BEGIN DATASET CONTENT

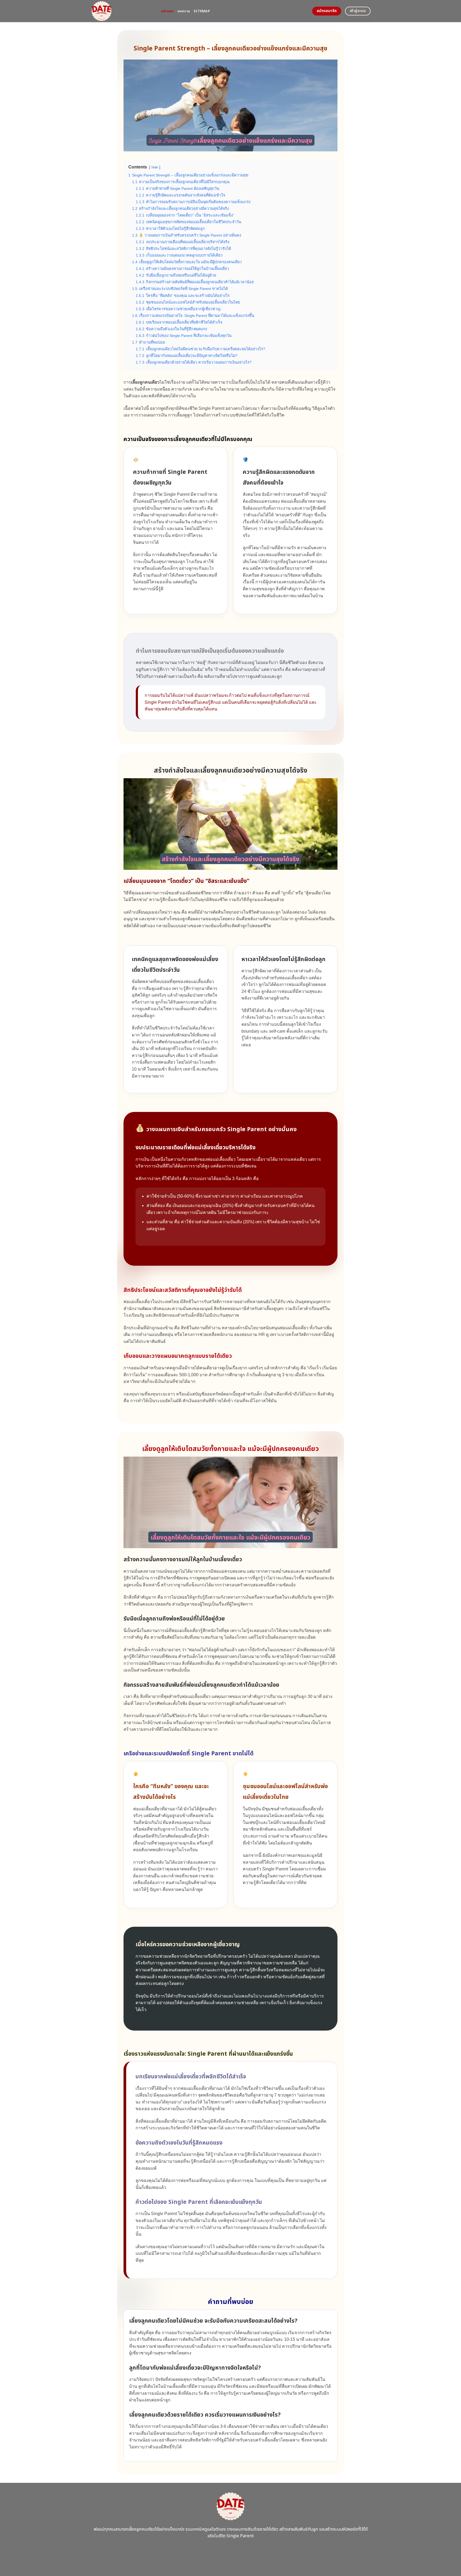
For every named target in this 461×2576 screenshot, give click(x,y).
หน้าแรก (167, 11)
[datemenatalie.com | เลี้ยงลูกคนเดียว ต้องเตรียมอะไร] (121, 11)
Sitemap (202, 11)
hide (155, 167)
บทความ (183, 11)
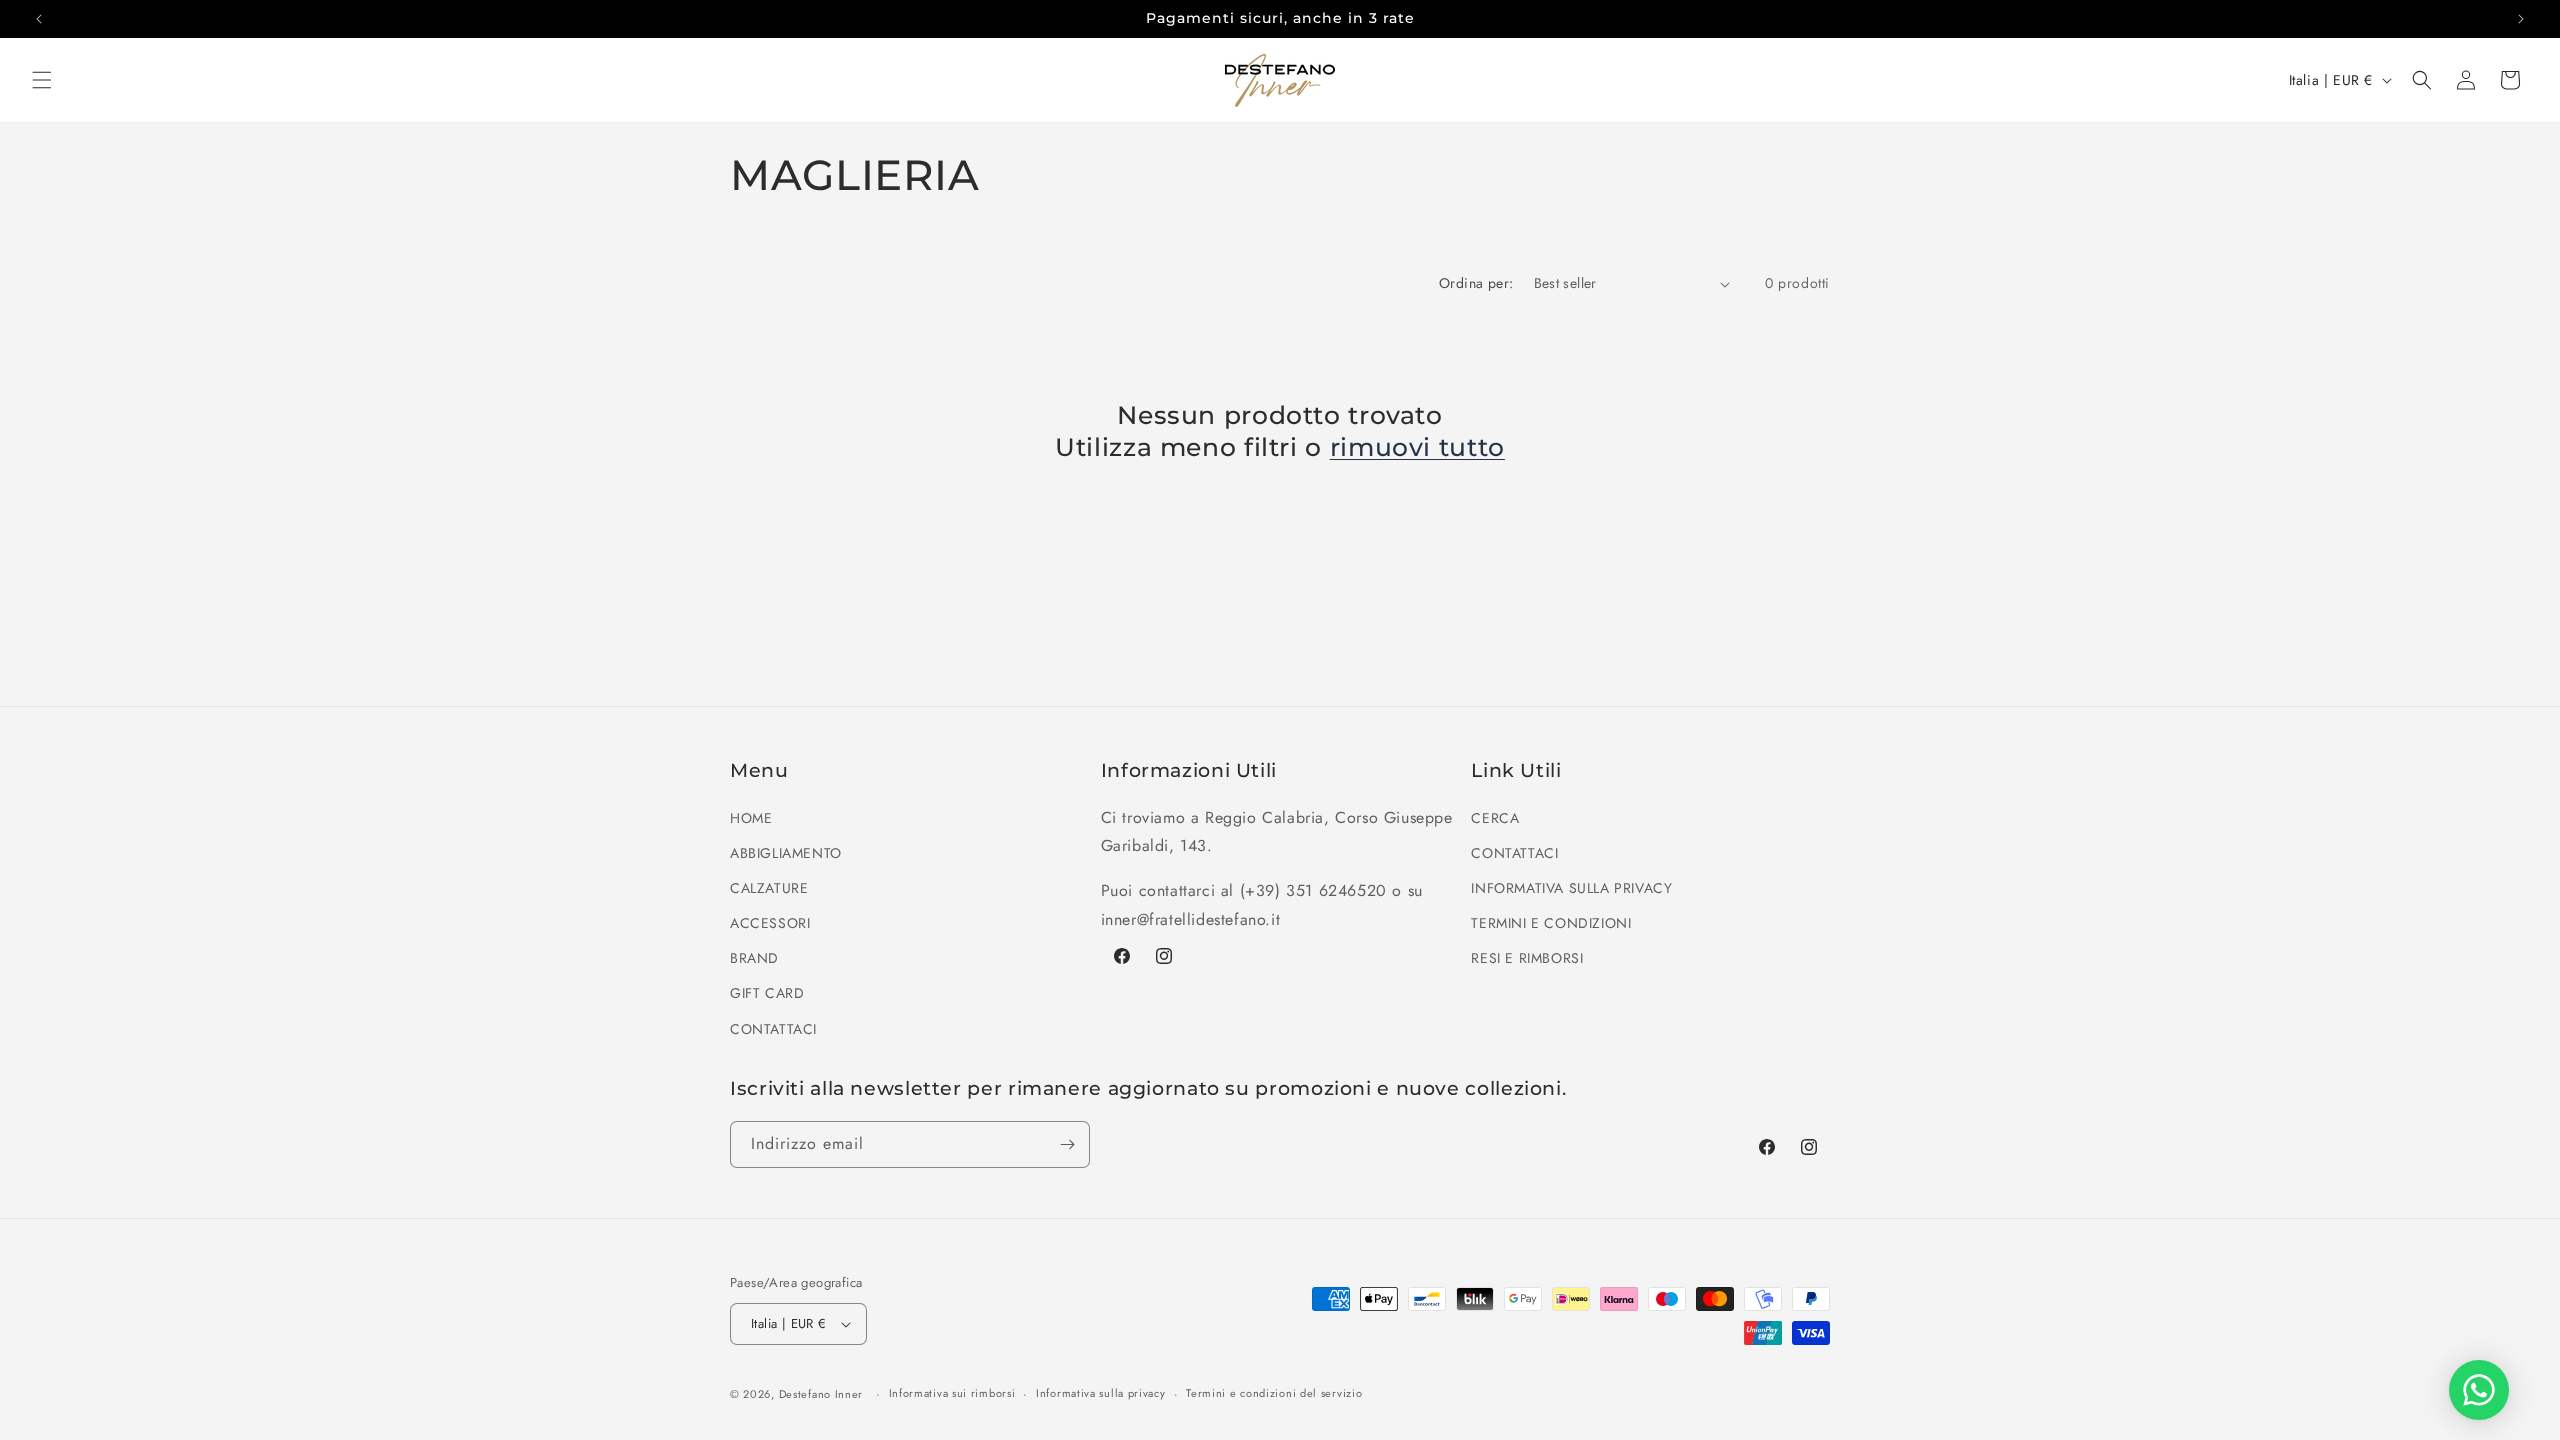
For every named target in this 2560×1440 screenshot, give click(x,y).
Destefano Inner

END DATASET CONTENT

Could the data above be returned in full, exactly, with every image left out?

(YOUR RESPONSE)
For every named target in this 461×2576 screenshot, give click(x,y).
หน้าแรก (167, 11)
[datemenatalie.com | เลี้ยงลูกคนเดียว ต้องเตรียมอะไร] (121, 11)
Sitemap (202, 11)
hide (155, 167)
บทความ (183, 11)
For every named target in this 2560×1440 screenshot, give click(x,y).
Destefano Inner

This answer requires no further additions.